There is no substitute for knowledge. Knowledge and experience is what help you make an excellent play as a player and as a coach.

You should never let the other team determine what you are. General George Custer overestimated and General George McClellan underestimated their opponents. You cannot let the other team destroy what you are. You will not win or lose or have success based on what the other team is. You will have success based on what your team is. Team work is a funny thing. You can have a 427 Corvettes with oversized cams that will run 160 miles an hour, but if you don’t have the lug nuts for one tire, you are not going anywhere.

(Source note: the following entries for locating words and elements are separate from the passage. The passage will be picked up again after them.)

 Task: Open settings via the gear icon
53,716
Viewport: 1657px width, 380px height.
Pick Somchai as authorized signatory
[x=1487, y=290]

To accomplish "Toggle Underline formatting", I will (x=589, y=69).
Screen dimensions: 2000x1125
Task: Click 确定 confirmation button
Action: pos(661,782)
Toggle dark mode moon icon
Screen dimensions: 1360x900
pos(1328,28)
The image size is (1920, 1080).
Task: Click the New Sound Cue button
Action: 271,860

On the field, you can’t develop leadership if the coaching is doing all the leading. The players have to play and the coaches have to coach. The coaches can’t continually tell the players what to do. Bill Belichick would make the coaches go to the sidelines all the time when we had team drills. He would say to let the players play. I have senior meetings all the time. When we have them, I give the players ownership in those meetings. We have a peer group from every class that serves in a Peer Intervention Program. This program centers on behavioral issues. They deal with drugs, alcohol, agents, how to treat the other sex, spiritual issues, or any other behavior issues both positive and negative that you might have heard about. It actually is a tool to develop leadership within every group. I need groups that I can meet with to find out what is going on and be a sounding board for the team.

There are no decisions made on this team that I do not control. I can frame out any situation for them and get them to do what I want done. But they think it is their team and they are making the decisions. If you give them that type of ownership, they will lead and effect the other guy.

To be a good player on your team, you have to affect someone else on the team. You have to cause them to play better by the way you play. You affect other players with the character and attitude. To be a great player, you have to affect your entire unit. If you are a great player, every player on that unit plays better when you are on the field. The number one thing on any team that will keep your players from being selfish is respect for the other players. Having respect leads to trust and from that they begin to believe in each other. That is the way it works and that is the way it has to be.